COLLECTOR BOOSTER EV BY SET.
Collector Booster EV varies substantially by set based on the strength of the serialized slot, the bonus sheet inclusions, and the demand profile of the premium borderless treatments. The table below summarizes pack-level EV against MSRP for four recent Collector Booster sets. EV figures are community-aggregated from box-opening data and secondary market pricing at typical sell-through timing (2–6 months post-release).
| Set | Pack MSRP | Pack EV | Box MSRP | Box EV | Net |
|---|---|---|---|---|---|
| Modern Horizons 3 | $50 | $60 | $600 | $720 | +$120 |
| Lord of the Rings | $45 | $85 | $540 | $1,020 | +$480 |
| Murders at Karlov Manor | $40 | $35 | $480 | $420 | -$60 |
| Wilds of Eldraine | $40 | $42 | $480 | $504 | +$24 |
Modern Horizons 3. Pack EV of $60 against $50 MSRP produces a modest positive. The EV is driven by borderless foil Phlage, borderless Ugin, serialized mana confluences at 1-in-250, and retro frame Eldrazi at the wildcard slot. The positive EV is meaningful but not extreme — the set is a fair product at MSRP, and scalped pricing above $55 per pack flips the EV negative quickly.

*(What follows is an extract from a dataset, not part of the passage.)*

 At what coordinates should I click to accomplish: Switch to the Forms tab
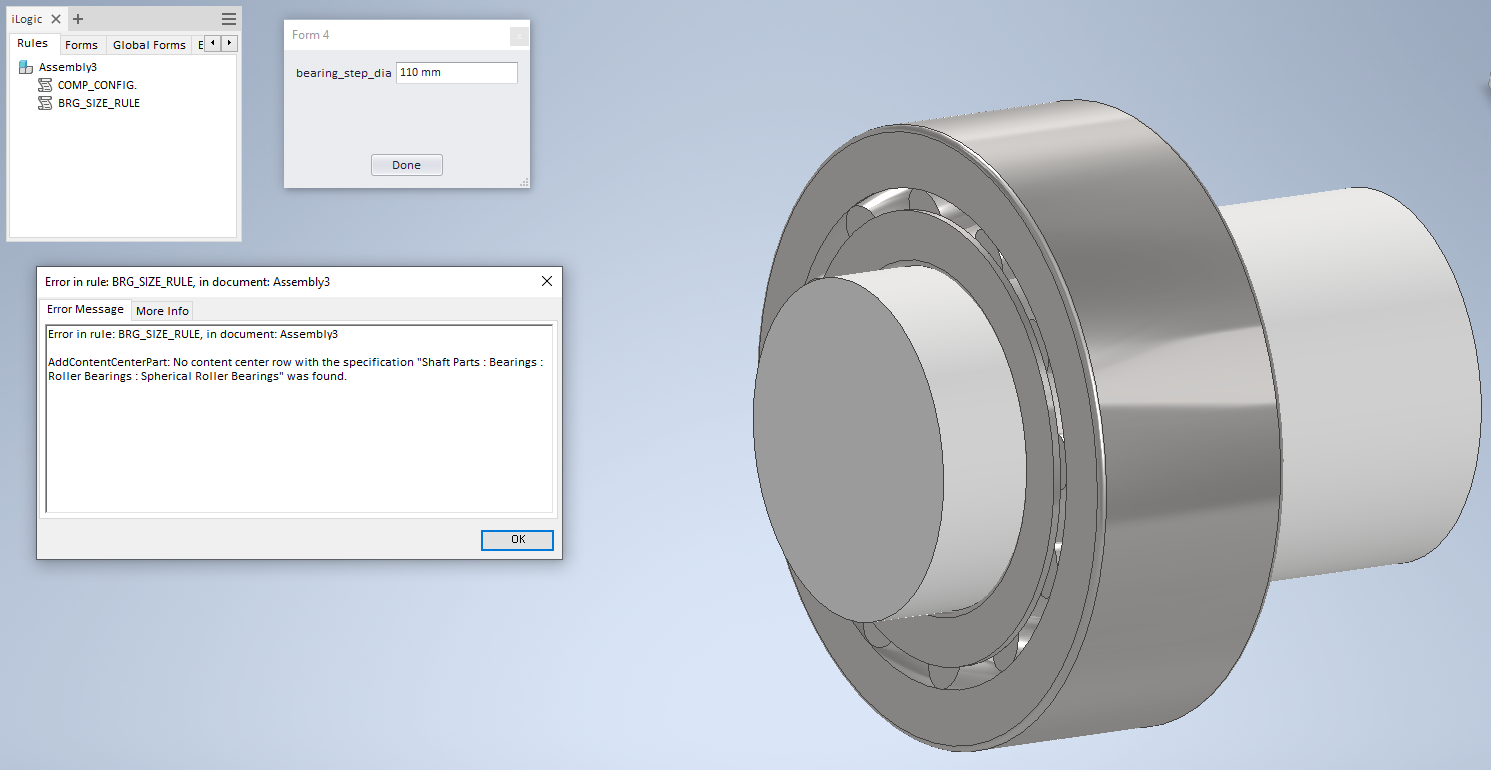pos(82,44)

Lord of the Rings. Pack EV of $85 against $45 MSRP is the outlier in modern Collector Booster economics. The serialized One Ring at 1-in-3M packs dominates the EV calculation, and the non-serialized chase layer (foil borderless Sauron, foil borderless Aragorn, serialized 1/500 variants of main rares) adds substantial additional EV. Collector boxes traded at $700–$900 through summer 2023. Even after the One Ring was pulled, LotR collector product retained a premium on residual chase value.
Murders at Karlov Manor. Pack EV of $35 against $40 MSRP is straightforwardly negative. The set lacked a high-demand chase slot, serialized cards were Ravnica-themed but not format-defining, and the borderless showcase treatments were aesthetically divisive. Murders is the case study for Collector Booster EV going wrong — the set was overprinted relative to demand and the premium treatments did not capture collector interest. Boxes traded below MSRP within two months of release.
Wilds of Eldraine.Pack EV of $42 against $40 MSRP is modestly positive — driven primarily by the Enchanting Tales bonus sheet carrying $4–$7 of EV and a strong borderless showcase treatment on the storybook frame mythics. Wilds is the archetypal "fair at MSRP" Collector Booster — not a positive EV lottery play, but not a ripoff either. Experienced openers treat Wilds as a break-even product bought for the experience of opening rather than the expected financial return.